怎么确定pcr的退火温度，是参考值减5吗，如果两个引物退火值相差很大怎么办？

可以取中间值试试，但是或许做降落pcr效果会更好，或者梯度pcr摸一下温度。

1.退火温度=4×(G+C)+2×(A+T)-(5～8) 只是粗算,有时不灵,但比较简便。

2.用primer5(or oligo6)计算,引物配对好后,primer5可以显示Tm,我认为这个值就是退火温度,我的经验再加2 or 3度最好。

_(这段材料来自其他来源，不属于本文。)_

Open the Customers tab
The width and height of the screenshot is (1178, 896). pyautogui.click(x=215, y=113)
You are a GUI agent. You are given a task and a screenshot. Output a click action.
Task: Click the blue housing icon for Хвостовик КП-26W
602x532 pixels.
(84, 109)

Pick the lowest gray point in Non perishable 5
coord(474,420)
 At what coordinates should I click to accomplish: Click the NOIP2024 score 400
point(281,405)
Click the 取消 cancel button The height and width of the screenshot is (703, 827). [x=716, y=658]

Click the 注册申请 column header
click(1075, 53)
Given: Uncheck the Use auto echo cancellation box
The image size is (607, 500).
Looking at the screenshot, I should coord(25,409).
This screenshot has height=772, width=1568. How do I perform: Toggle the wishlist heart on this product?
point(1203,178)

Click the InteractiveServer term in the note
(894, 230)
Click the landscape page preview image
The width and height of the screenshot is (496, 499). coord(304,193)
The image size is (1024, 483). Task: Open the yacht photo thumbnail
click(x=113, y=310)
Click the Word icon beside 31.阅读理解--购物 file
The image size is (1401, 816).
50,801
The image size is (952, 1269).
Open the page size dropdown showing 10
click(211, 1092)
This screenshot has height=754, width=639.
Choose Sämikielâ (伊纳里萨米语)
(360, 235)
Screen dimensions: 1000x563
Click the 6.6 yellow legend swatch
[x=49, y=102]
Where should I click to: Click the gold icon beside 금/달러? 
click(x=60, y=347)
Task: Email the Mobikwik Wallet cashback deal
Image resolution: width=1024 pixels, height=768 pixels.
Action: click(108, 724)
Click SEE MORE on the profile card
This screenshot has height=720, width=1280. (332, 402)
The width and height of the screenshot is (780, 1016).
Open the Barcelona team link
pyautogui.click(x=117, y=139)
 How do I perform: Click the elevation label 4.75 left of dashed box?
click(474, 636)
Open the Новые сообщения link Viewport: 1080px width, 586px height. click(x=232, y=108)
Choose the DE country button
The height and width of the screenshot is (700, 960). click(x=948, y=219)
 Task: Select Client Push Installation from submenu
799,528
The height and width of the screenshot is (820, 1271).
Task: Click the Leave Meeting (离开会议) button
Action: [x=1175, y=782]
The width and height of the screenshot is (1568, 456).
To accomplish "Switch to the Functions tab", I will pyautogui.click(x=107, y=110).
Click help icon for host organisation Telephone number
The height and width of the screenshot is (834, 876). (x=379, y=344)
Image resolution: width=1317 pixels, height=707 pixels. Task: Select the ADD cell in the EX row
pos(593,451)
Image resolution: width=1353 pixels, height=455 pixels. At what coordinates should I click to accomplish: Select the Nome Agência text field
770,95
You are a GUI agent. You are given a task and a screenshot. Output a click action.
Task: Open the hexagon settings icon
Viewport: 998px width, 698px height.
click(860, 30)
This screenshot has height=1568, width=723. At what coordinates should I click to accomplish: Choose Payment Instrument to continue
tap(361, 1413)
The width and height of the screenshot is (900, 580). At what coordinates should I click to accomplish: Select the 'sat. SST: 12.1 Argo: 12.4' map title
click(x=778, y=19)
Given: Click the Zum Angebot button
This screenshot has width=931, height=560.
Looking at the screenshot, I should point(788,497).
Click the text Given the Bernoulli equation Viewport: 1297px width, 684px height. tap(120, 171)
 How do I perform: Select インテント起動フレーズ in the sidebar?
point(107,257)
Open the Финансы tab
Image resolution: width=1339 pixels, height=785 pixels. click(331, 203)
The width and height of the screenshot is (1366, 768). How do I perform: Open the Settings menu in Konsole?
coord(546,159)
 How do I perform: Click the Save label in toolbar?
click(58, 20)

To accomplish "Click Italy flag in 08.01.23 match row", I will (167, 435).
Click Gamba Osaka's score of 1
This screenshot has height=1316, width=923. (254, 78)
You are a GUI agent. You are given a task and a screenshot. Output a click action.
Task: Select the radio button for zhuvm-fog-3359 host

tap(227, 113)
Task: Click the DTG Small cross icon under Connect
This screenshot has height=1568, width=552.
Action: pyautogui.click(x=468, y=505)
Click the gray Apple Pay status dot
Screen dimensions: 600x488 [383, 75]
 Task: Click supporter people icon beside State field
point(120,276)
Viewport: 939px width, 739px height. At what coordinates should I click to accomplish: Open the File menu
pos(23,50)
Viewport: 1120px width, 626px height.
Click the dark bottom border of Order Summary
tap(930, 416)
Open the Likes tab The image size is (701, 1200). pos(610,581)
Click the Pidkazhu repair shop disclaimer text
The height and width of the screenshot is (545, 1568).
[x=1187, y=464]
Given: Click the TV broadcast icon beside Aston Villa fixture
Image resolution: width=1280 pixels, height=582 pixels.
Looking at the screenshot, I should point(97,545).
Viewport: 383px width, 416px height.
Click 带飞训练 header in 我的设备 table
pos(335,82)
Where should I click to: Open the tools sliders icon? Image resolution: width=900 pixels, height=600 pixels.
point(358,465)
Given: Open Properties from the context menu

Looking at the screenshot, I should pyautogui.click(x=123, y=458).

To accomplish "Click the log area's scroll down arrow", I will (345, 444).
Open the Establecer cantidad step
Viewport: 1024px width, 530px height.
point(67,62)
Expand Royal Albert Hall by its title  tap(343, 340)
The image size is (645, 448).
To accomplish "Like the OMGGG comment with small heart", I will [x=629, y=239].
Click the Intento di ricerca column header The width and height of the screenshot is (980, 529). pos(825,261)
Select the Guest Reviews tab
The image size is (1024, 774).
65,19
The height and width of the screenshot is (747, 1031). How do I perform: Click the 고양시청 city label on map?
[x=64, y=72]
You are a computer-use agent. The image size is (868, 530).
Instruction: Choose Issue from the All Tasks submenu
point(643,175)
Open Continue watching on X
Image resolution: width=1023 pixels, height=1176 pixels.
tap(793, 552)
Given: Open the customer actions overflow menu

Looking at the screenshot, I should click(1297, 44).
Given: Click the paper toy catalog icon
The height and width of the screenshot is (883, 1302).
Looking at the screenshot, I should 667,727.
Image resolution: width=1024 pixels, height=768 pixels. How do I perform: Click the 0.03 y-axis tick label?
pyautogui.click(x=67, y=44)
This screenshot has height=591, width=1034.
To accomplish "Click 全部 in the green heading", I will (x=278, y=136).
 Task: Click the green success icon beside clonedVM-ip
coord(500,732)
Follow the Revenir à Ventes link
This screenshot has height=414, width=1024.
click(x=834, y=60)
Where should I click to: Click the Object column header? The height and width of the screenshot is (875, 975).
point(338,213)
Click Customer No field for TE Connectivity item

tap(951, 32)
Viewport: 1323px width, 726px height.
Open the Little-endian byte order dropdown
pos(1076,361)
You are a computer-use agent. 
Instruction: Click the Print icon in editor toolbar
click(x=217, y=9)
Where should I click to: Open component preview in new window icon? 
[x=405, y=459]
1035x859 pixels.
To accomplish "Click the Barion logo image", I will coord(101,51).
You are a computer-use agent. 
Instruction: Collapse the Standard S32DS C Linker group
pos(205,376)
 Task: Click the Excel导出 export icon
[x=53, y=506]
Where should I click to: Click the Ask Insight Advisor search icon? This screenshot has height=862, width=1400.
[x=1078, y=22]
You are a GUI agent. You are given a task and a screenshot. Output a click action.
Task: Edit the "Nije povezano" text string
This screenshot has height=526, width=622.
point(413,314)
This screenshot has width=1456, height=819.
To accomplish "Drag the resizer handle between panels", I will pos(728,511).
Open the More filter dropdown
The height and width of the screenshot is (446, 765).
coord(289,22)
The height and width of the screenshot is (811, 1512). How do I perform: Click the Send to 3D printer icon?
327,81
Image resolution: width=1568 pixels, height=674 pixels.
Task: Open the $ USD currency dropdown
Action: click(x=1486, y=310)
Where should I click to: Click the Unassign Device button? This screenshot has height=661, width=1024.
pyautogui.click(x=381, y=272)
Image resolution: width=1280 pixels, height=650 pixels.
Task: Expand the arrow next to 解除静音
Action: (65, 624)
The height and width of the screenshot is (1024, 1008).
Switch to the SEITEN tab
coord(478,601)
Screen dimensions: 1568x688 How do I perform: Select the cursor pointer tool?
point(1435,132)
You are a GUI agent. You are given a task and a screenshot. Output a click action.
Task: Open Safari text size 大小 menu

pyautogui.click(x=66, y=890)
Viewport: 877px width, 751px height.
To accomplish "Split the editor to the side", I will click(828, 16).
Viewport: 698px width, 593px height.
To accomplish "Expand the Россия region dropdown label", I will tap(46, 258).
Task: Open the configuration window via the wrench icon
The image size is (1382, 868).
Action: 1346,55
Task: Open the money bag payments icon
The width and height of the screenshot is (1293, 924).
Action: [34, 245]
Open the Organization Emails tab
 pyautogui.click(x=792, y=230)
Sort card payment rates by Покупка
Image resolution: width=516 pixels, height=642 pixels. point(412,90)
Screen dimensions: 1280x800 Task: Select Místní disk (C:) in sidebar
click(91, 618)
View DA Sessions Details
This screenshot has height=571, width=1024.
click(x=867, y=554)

嗯，退火温度用参考值减五，但只是参考值，用降落PCR的方法以参考值为中心，设置1摄氏度的梯度，然后在合适的范围里再设置一个梯度找到最优退火温度。两引物Tm值相差太大，如果退火温度低就会有引物二聚体，退火温度高，则只有Tm值高的引物与模板结合扩增出单链DNA。两引物的Tm值相差不能大于五摄氏度吧

是，一般是参考值减5，在设计引物的时候，就要控制两个引物的退火温度，不能相差太大。否则还是重新设计引物吧

退火温度低于引物Tm值5 ℃左右，一般在45～55℃。退火温度需要从多方面去决定，一般根据引物的Tm值来考量，根据扩增的长度适当下调作为退火温度。然后在此次实验基础上做出预估。退火温度对PCR的特异性有较大影响。

退火温度一般是比你设计引物时的tm值低5度。不过这是要摸索的，用温度梯度PCR。（顺便说一下，如果你不想花时间摸索温度，建议就用60度。这个温度是我原来做实验时的万能温度。尤其对较短片段PCR适用）。

另外两个引物的退火温度差别相对比较大,这没有很大关系,只要在退火温度上照顾tm值低的引物序列就可以了。引物在tm值上,可以准确的和互补序列结合,低于tm值同样可以结合,只是特异性差了而已,所以在cDNA扩增目的片段时,选择退火温度比tm值低的较多,可能会扩增出杂带来,这就是因为引物和与其相似性比较高的序列结合,发生了非特异性扩增所致。质粒远没有转录组序列复杂,所以问题不大

就是就低不就高，然后再减5度。